-- Begin Material for this task --
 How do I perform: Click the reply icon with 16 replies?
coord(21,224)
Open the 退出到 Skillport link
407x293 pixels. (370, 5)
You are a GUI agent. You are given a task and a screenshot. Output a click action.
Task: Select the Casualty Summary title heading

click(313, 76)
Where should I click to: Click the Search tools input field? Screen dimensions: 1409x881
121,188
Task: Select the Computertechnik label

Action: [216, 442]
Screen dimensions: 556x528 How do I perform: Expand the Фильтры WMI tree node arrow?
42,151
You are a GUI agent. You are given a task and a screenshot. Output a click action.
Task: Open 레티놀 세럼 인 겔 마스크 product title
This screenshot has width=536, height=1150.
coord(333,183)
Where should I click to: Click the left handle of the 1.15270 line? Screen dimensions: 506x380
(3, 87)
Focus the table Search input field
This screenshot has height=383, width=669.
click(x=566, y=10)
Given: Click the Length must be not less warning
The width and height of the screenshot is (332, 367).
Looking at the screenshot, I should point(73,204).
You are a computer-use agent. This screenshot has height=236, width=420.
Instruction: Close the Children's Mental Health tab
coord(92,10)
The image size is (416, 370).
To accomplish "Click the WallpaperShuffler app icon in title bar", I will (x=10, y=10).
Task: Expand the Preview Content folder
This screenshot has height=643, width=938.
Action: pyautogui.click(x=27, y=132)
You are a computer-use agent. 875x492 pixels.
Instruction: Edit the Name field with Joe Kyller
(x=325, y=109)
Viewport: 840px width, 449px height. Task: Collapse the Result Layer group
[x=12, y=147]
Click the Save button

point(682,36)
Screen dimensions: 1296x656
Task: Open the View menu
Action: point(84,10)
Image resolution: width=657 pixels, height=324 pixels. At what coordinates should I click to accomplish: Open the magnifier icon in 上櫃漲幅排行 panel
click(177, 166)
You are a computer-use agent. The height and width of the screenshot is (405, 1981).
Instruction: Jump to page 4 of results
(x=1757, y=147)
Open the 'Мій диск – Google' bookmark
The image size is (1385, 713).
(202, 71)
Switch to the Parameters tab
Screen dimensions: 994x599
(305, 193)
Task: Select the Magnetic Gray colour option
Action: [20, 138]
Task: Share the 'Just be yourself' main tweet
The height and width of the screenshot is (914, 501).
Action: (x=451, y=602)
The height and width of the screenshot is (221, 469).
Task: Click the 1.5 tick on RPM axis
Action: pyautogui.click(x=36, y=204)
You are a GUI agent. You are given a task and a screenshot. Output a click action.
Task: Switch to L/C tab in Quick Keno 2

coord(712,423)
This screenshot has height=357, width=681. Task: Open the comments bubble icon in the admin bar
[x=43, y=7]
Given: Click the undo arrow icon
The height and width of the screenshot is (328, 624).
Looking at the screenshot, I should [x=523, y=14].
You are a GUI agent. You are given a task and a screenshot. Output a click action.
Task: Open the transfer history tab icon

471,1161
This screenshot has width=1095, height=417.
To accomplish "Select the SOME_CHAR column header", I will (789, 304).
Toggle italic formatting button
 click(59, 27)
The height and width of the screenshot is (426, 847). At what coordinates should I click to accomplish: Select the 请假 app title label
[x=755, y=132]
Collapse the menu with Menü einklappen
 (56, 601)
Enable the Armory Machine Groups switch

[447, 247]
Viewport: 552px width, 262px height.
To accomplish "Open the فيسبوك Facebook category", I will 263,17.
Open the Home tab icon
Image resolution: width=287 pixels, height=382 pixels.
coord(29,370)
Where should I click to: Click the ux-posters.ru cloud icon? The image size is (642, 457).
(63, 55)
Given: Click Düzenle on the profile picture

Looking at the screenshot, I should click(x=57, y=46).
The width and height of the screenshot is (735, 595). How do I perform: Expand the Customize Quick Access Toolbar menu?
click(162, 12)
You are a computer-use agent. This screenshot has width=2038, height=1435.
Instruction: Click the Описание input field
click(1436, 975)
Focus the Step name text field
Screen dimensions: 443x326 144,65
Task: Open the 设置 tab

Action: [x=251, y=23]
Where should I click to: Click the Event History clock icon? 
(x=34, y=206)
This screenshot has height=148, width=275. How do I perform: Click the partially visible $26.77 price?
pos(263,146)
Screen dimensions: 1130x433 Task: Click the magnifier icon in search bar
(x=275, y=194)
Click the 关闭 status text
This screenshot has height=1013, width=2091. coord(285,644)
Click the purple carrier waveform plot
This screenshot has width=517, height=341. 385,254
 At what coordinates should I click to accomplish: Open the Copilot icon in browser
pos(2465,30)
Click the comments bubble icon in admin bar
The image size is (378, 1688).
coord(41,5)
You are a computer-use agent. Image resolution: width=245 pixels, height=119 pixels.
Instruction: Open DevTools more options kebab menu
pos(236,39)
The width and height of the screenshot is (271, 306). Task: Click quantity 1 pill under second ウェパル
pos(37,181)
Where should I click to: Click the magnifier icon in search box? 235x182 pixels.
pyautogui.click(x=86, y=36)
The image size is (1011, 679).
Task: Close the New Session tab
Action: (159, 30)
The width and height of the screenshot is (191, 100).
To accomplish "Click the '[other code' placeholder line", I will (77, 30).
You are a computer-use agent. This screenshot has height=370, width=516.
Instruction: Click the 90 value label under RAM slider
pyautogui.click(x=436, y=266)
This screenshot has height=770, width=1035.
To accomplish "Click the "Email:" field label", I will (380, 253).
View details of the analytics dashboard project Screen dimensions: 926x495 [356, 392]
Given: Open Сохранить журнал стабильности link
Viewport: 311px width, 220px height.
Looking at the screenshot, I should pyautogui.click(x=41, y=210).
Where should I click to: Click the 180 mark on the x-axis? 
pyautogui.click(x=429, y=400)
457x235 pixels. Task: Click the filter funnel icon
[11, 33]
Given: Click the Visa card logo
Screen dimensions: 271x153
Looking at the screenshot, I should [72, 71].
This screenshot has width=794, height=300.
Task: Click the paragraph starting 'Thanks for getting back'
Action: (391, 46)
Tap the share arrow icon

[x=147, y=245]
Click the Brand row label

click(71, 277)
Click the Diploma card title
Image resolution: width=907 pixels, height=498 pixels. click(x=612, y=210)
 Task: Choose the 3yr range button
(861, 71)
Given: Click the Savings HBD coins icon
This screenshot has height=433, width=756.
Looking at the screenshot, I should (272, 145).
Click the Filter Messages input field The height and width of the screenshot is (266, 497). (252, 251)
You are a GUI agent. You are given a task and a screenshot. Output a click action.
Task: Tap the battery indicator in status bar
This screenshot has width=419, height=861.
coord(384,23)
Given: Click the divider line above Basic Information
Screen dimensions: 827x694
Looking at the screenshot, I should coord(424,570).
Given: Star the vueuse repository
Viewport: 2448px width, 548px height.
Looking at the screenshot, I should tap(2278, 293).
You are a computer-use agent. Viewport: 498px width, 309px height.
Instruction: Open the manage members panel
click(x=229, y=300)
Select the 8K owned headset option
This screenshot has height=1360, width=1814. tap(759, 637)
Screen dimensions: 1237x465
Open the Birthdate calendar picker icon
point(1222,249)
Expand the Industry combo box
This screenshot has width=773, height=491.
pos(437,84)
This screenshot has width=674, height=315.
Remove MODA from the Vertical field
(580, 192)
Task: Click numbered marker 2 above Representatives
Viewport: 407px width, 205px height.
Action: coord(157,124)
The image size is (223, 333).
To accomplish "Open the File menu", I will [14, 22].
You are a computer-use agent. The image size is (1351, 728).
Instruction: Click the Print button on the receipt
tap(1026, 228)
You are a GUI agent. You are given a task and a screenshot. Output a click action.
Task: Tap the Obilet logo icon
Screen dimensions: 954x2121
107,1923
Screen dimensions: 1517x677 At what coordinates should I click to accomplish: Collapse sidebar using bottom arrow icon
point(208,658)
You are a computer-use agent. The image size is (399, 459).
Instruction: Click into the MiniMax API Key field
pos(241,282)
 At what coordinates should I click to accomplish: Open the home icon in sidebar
-- End Material for this task --
Copy every row above back out word for word, without changing anything.

 How do I perform: Click the reply icon with 16 replies?
coord(21,224)
Open the 退出到 Skillport link
407x293 pixels. (370, 5)
You are a GUI agent. You are given a task and a screenshot. Output a click action.
Task: Select the Casualty Summary title heading

click(313, 76)
Where should I click to: Click the Search tools input field? Screen dimensions: 1409x881
121,188
Task: Select the Computertechnik label

Action: [216, 442]
Screen dimensions: 556x528 How do I perform: Expand the Фильтры WMI tree node arrow?
42,151
You are a GUI agent. You are given a task and a screenshot. Output a click action.
Task: Open 레티놀 세럼 인 겔 마스크 product title
This screenshot has width=536, height=1150.
coord(333,183)
Where should I click to: Click the left handle of the 1.15270 line? Screen dimensions: 506x380
(3, 87)
Focus the table Search input field
This screenshot has height=383, width=669.
click(x=566, y=10)
Given: Click the Length must be not less warning
The width and height of the screenshot is (332, 367).
Looking at the screenshot, I should point(73,204).
You are a computer-use agent. This screenshot has height=236, width=420.
Instruction: Close the Children's Mental Health tab
coord(92,10)
The image size is (416, 370).
To accomplish "Click the WallpaperShuffler app icon in title bar", I will (x=10, y=10).
Task: Expand the Preview Content folder
This screenshot has height=643, width=938.
Action: pyautogui.click(x=27, y=132)
You are a computer-use agent. 875x492 pixels.
Instruction: Edit the Name field with Joe Kyller
(x=325, y=109)
Viewport: 840px width, 449px height. Task: Collapse the Result Layer group
[x=12, y=147]
Click the Save button

point(682,36)
Screen dimensions: 1296x656
Task: Open the View menu
Action: point(84,10)
Image resolution: width=657 pixels, height=324 pixels. At what coordinates should I click to accomplish: Open the magnifier icon in 上櫃漲幅排行 panel
click(177, 166)
You are a computer-use agent. The height and width of the screenshot is (405, 1981).
Instruction: Jump to page 4 of results
(x=1757, y=147)
Open the 'Мій диск – Google' bookmark
The image size is (1385, 713).
(202, 71)
Switch to the Parameters tab
Screen dimensions: 994x599
(305, 193)
Task: Select the Magnetic Gray colour option
Action: [20, 138]
Task: Share the 'Just be yourself' main tweet
The height and width of the screenshot is (914, 501).
Action: (x=451, y=602)
The height and width of the screenshot is (221, 469).
Task: Click the 1.5 tick on RPM axis
Action: pyautogui.click(x=36, y=204)
You are a GUI agent. You are given a task and a screenshot. Output a click action.
Task: Switch to L/C tab in Quick Keno 2

coord(712,423)
This screenshot has height=357, width=681. Task: Open the comments bubble icon in the admin bar
[x=43, y=7]
Given: Click the undo arrow icon
The height and width of the screenshot is (328, 624).
Looking at the screenshot, I should [x=523, y=14].
You are a GUI agent. You are given a task and a screenshot. Output a click action.
Task: Open the transfer history tab icon

471,1161
This screenshot has width=1095, height=417.
To accomplish "Select the SOME_CHAR column header", I will (789, 304).
Toggle italic formatting button
 click(59, 27)
The height and width of the screenshot is (426, 847). At what coordinates should I click to accomplish: Select the 请假 app title label
[x=755, y=132]
Collapse the menu with Menü einklappen
 (56, 601)
Enable the Armory Machine Groups switch

[447, 247]
Viewport: 552px width, 262px height.
To accomplish "Open the فيسبوك Facebook category", I will 263,17.
Open the Home tab icon
Image resolution: width=287 pixels, height=382 pixels.
coord(29,370)
Where should I click to: Click the ux-posters.ru cloud icon? The image size is (642, 457).
(63, 55)
Given: Click Düzenle on the profile picture

Looking at the screenshot, I should click(x=57, y=46).
The width and height of the screenshot is (735, 595). How do I perform: Expand the Customize Quick Access Toolbar menu?
click(162, 12)
You are a computer-use agent. This screenshot has width=2038, height=1435.
Instruction: Click the Описание input field
click(1436, 975)
Focus the Step name text field
Screen dimensions: 443x326 144,65
Task: Open the 设置 tab

Action: [x=251, y=23]
Where should I click to: Click the Event History clock icon? 
(x=34, y=206)
This screenshot has height=148, width=275. How do I perform: Click the partially visible $26.77 price?
pos(263,146)
Screen dimensions: 1130x433 Task: Click the magnifier icon in search bar
(x=275, y=194)
Click the 关闭 status text
This screenshot has height=1013, width=2091. coord(285,644)
Click the purple carrier waveform plot
This screenshot has width=517, height=341. 385,254
 At what coordinates should I click to accomplish: Open the Copilot icon in browser
pos(2465,30)
Click the comments bubble icon in admin bar
The image size is (378, 1688).
coord(41,5)
You are a computer-use agent. Image resolution: width=245 pixels, height=119 pixels.
Instruction: Open DevTools more options kebab menu
pos(236,39)
The width and height of the screenshot is (271, 306). Task: Click quantity 1 pill under second ウェパル
pos(37,181)
Where should I click to: Click the magnifier icon in search box? 235x182 pixels.
pyautogui.click(x=86, y=36)
The image size is (1011, 679).
Task: Close the New Session tab
Action: (159, 30)
The width and height of the screenshot is (191, 100).
To accomplish "Click the '[other code' placeholder line", I will (77, 30).
You are a computer-use agent. This screenshot has height=370, width=516.
Instruction: Click the 90 value label under RAM slider
pyautogui.click(x=436, y=266)
This screenshot has height=770, width=1035.
To accomplish "Click the "Email:" field label", I will (380, 253).
View details of the analytics dashboard project Screen dimensions: 926x495 [356, 392]
Given: Open Сохранить журнал стабильности link
Viewport: 311px width, 220px height.
Looking at the screenshot, I should pyautogui.click(x=41, y=210).
Where should I click to: Click the 180 mark on the x-axis? 
pyautogui.click(x=429, y=400)
457x235 pixels. Task: Click the filter funnel icon
[11, 33]
Given: Click the Visa card logo
Screen dimensions: 271x153
Looking at the screenshot, I should [72, 71].
This screenshot has width=794, height=300.
Task: Click the paragraph starting 'Thanks for getting back'
Action: (391, 46)
Tap the share arrow icon

[x=147, y=245]
Click the Brand row label

click(71, 277)
Click the Diploma card title
Image resolution: width=907 pixels, height=498 pixels. click(x=612, y=210)
 Task: Choose the 3yr range button
(861, 71)
Given: Click the Savings HBD coins icon
This screenshot has height=433, width=756.
Looking at the screenshot, I should (272, 145).
Click the Filter Messages input field The height and width of the screenshot is (266, 497). (252, 251)
You are a GUI agent. You are given a task and a screenshot. Output a click action.
Task: Tap the battery indicator in status bar
This screenshot has width=419, height=861.
coord(384,23)
Given: Click the divider line above Basic Information
Screen dimensions: 827x694
Looking at the screenshot, I should coord(424,570).
Given: Star the vueuse repository
Viewport: 2448px width, 548px height.
Looking at the screenshot, I should tap(2278, 293).
You are a computer-use agent. Viewport: 498px width, 309px height.
Instruction: Open the manage members panel
click(x=229, y=300)
Select the 8K owned headset option
This screenshot has height=1360, width=1814. tap(759, 637)
Screen dimensions: 1237x465
Open the Birthdate calendar picker icon
point(1222,249)
Expand the Industry combo box
This screenshot has width=773, height=491.
pos(437,84)
This screenshot has width=674, height=315.
Remove MODA from the Vertical field
(580, 192)
Task: Click numbered marker 2 above Representatives
Viewport: 407px width, 205px height.
Action: coord(157,124)
The image size is (223, 333).
To accomplish "Open the File menu", I will [14, 22].
You are a computer-use agent. The image size is (1351, 728).
Instruction: Click the Print button on the receipt
tap(1026, 228)
You are a GUI agent. You are given a task and a screenshot. Output a click action.
Task: Tap the Obilet logo icon
Screen dimensions: 954x2121
107,1923
Screen dimensions: 1517x677 At what coordinates should I click to accomplish: Collapse sidebar using bottom arrow icon
point(208,658)
You are a computer-use agent. The image size is (399, 459).
Instruction: Click into the MiniMax API Key field
pos(241,282)
 At what coordinates should I click to accomplish: Open the home icon in sidebar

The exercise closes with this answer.